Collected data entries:
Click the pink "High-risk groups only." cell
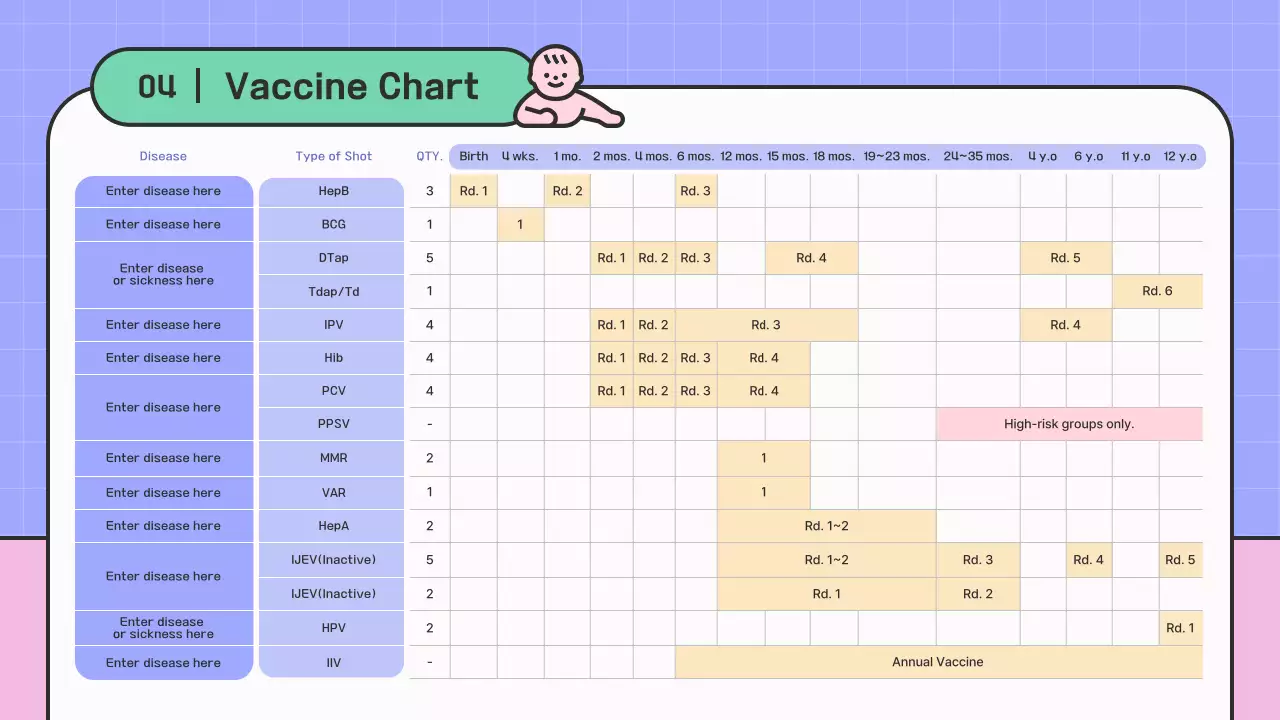The image size is (1280, 720). pos(1069,424)
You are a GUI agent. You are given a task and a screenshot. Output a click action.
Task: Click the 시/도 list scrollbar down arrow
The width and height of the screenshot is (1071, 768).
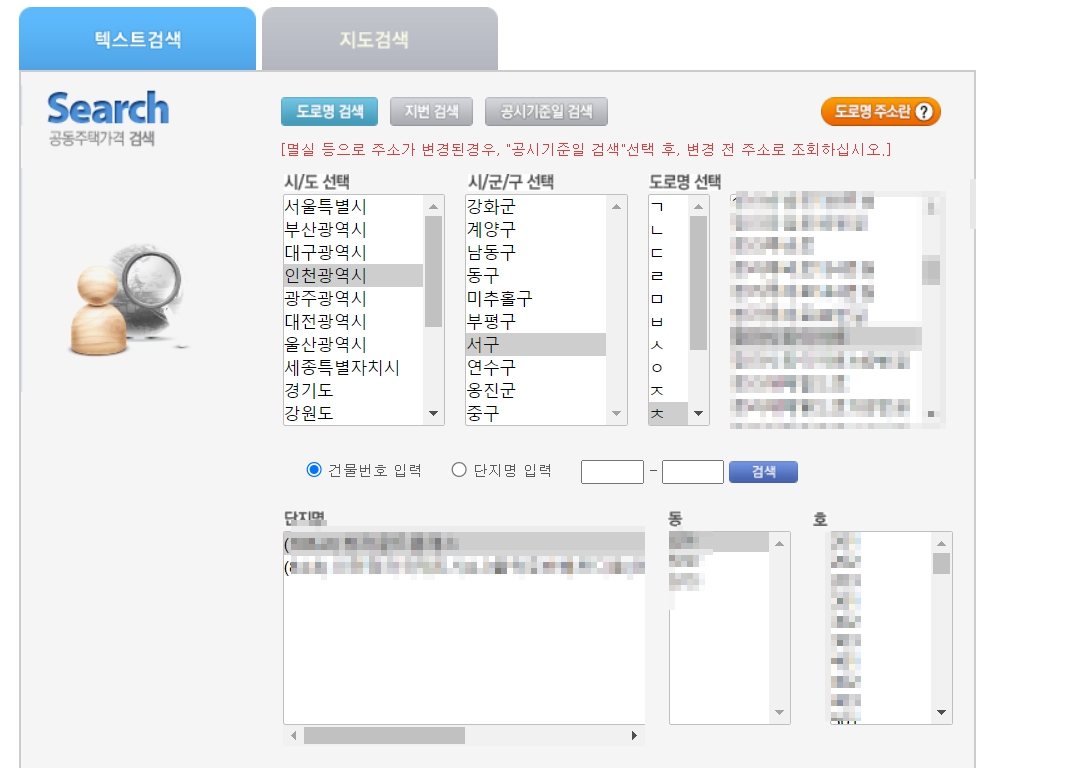pos(433,413)
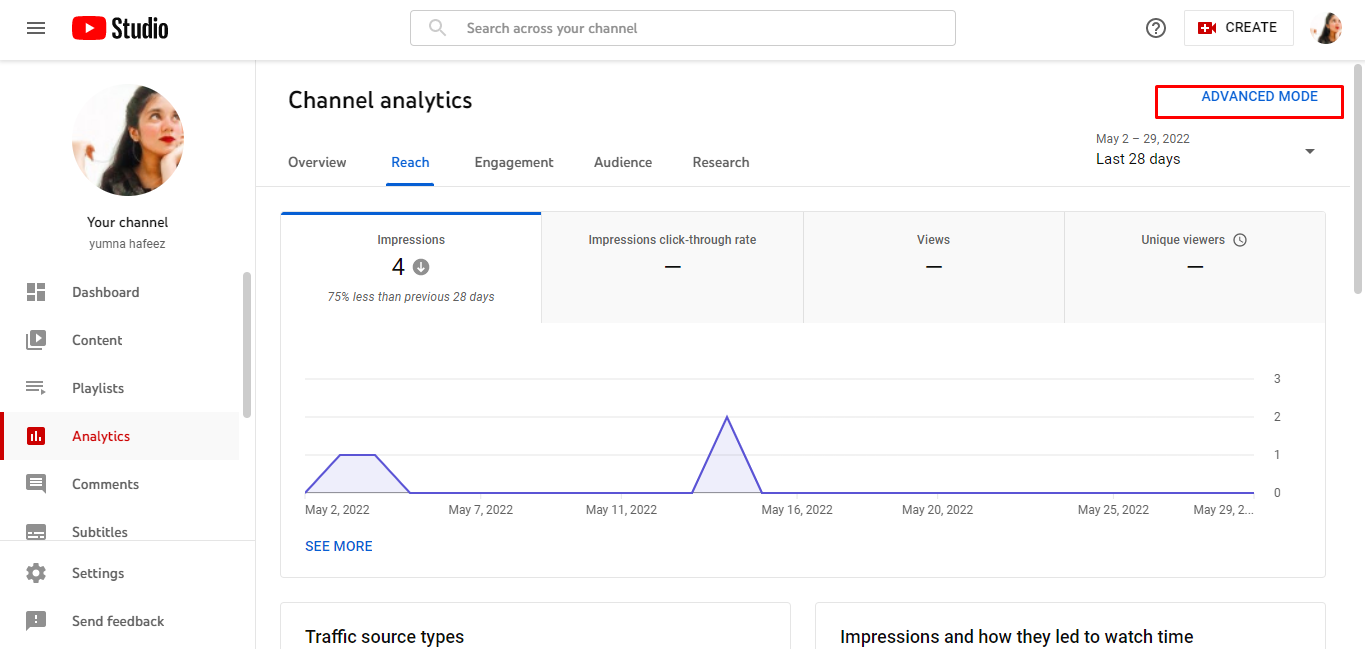The height and width of the screenshot is (649, 1365).
Task: Click the Send feedback icon
Action: pos(37,621)
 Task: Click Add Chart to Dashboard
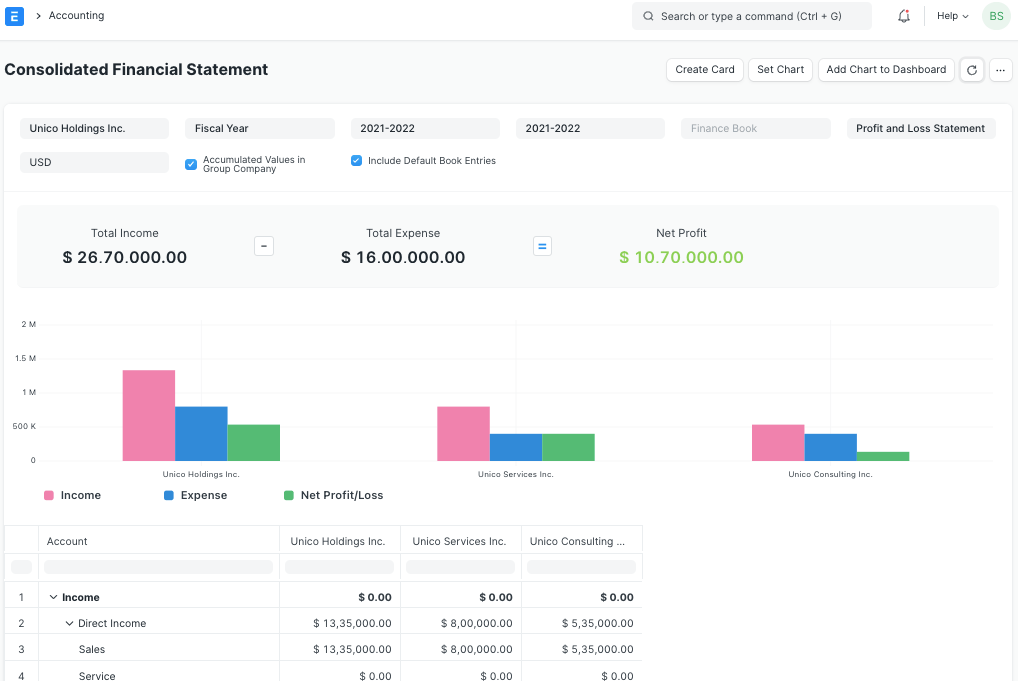[x=884, y=70]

WHAT YOU WILL DO:
An exact copy of all the lines above is required, with the pictures removed.

EXERCISE OUTPUT:
Click the pink "High-risk groups only." cell
The image size is (1280, 720). pos(1069,424)
You are a GUI agent. You are given a task and a screenshot. Output a click action.
Task: Click the 시/도 list scrollbar down arrow
The width and height of the screenshot is (1071, 768).
pos(433,413)
The height and width of the screenshot is (649, 1365).
Task: Click the Send feedback icon
Action: pos(37,621)
 Task: Click Add Chart to Dashboard
[x=884, y=70]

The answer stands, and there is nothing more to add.